Выбрать главу

Старик откинулся на спинку кресла и, вздохнув, сказал уже значительно утомленным голосом:

— Отчего же в нонешнее-то время нехватает храбрости этаким же родом дорожить правдой? Ведь нас, как телят, продавали, с нами всякий владетель что хотел, то и делал, вся жизнь была в чужом капризе, а почему же мы осмеливались совесть свою беречь? Ведь вот я — чего-чего я своей графине не сказал, ведь сколько я ей щелчков-то препроводил, — а почему? Потому что мне сердце велит это сделать, и я хоть и виляю и извиваюсь змеем, — потому всякому человеку шкура его дорога, — а уж ни в чем ей не потакаю! Извини! Я и рабским и холопским манером, а сделал же, чтобы ей совестно стало, чтобы ей стыдно стало своей господской неправды! А нониче и рабства нет, и горя больше, и зла больше, и слез больше, — а правды-то все боятся! Испугались, спрятались, хвосты поджали, — «только бы день пережить, и слава богу!..» Вот и расползается и рвется клочьями, словно гнилой ситец, житьишко крестьянское.

4

С рукописью в кармане (старик охотно дал ее перечитать) поздно ночью спускался я по темной лестнице, оступаясь на круглых и узеньких ступенях и ища выхода. Шум моих шагов вероятно был услышан обитателями «центрального агентства», потому что в то время, когда я ощупывал клеенчатую дверь этого агентства, не зная куда идти, дверь эта отворилась, и передо мной предстал молодой Коробков с лампой в руках и с своей обычной, тонкой и любезной улыбкой на устах.

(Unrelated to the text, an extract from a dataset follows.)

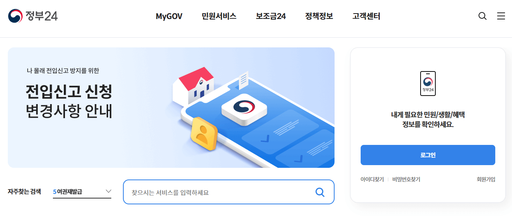Click the yellow person icon on the banner

[x=203, y=133]
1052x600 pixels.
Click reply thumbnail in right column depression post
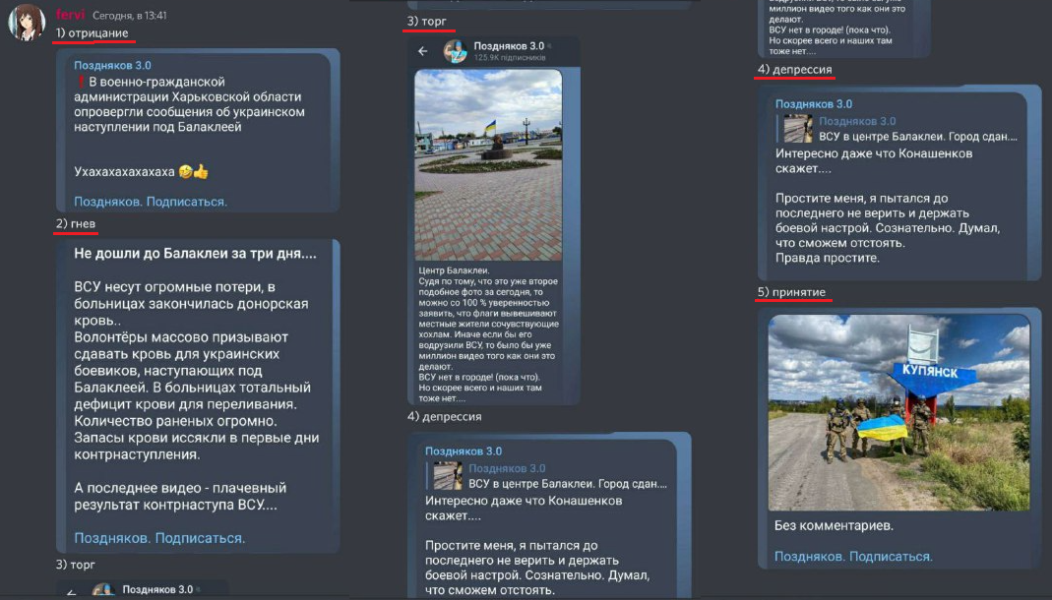click(x=798, y=129)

— Посетили старичка? — спросил он, кланяясь и освещая мне дорогу.

— Да, — сказал я, — мы побеседовали кой о чем с вашим родителем.

— Набрюзжал он вам, должно быть?

— Напротив! Я услыхал от него много любопытного… А главное — сердце-то какое славное!

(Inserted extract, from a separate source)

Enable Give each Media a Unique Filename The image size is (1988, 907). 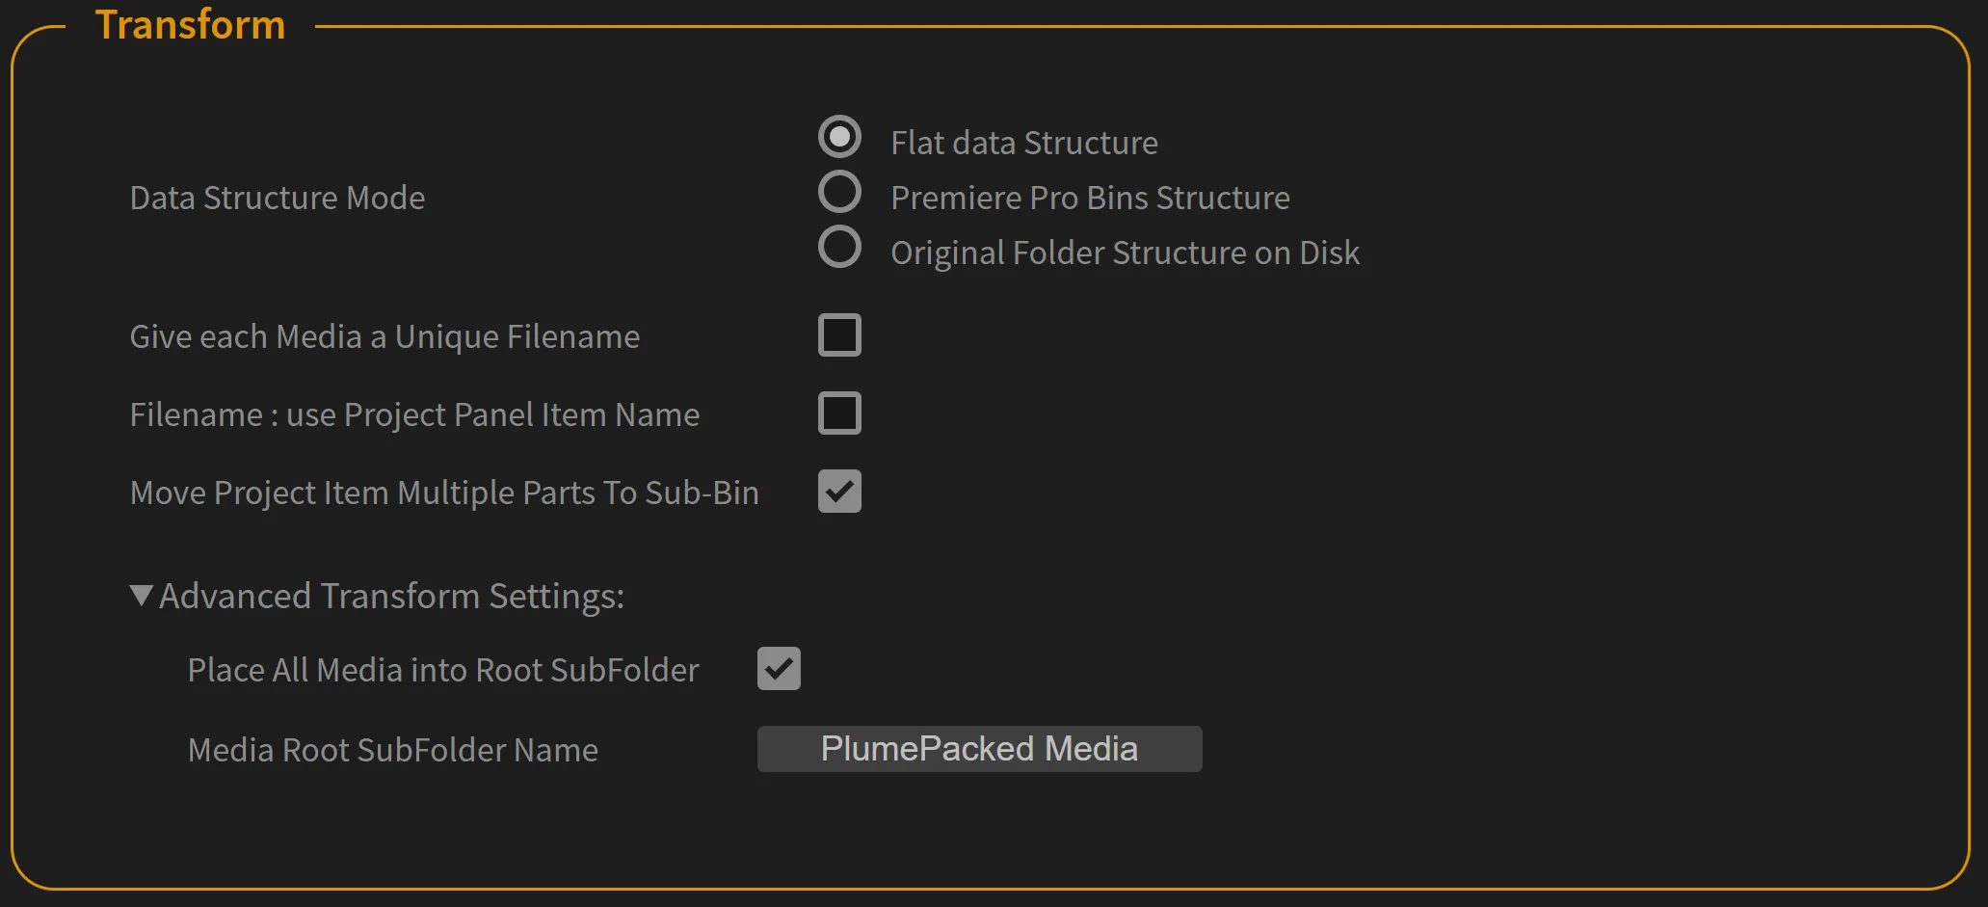pyautogui.click(x=838, y=335)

— Ну, да ведь что ж теперь с сердцем-то? И без сердца трудно-с!

«Расцеловали!»*

1

— Господин! — не особенно церемонно пошатывая меня, едва начинавшего засыпать, за плечо, хриплым, режущим ухо голосом произнес хозяин постоялого двора и заставил меня открыть глаза.

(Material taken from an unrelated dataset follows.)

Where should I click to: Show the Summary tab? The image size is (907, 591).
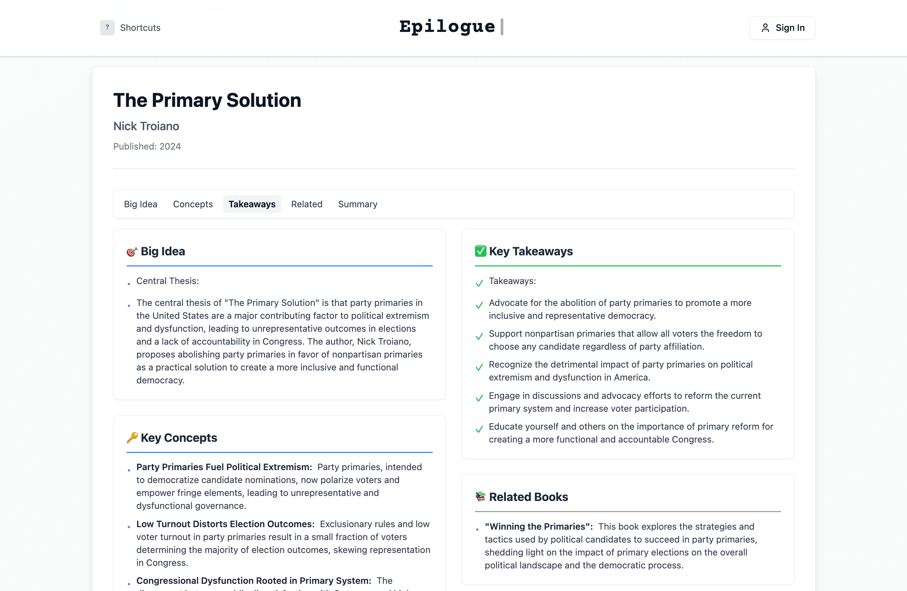click(x=357, y=204)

— Запираем-с! — прохрипел он, заслоняя своим гигантским телом свет догоравшей на столе скверного «номера» сальной свечки.

— Как? — в недоумении возразил я спросонья. — Теперь который час?.. Мне ведь на поезд в четыре?

Огромная фигура, омрачавшая благодаря огарку всю комнату мрачною, черною тенью, безмолвствовала. Но я чувствовал, что она вовсе не желает слушать и принимать во внимание моих возражений. Она и ее черная тень как бы напирают на меня с каким-то настойчивым требованием.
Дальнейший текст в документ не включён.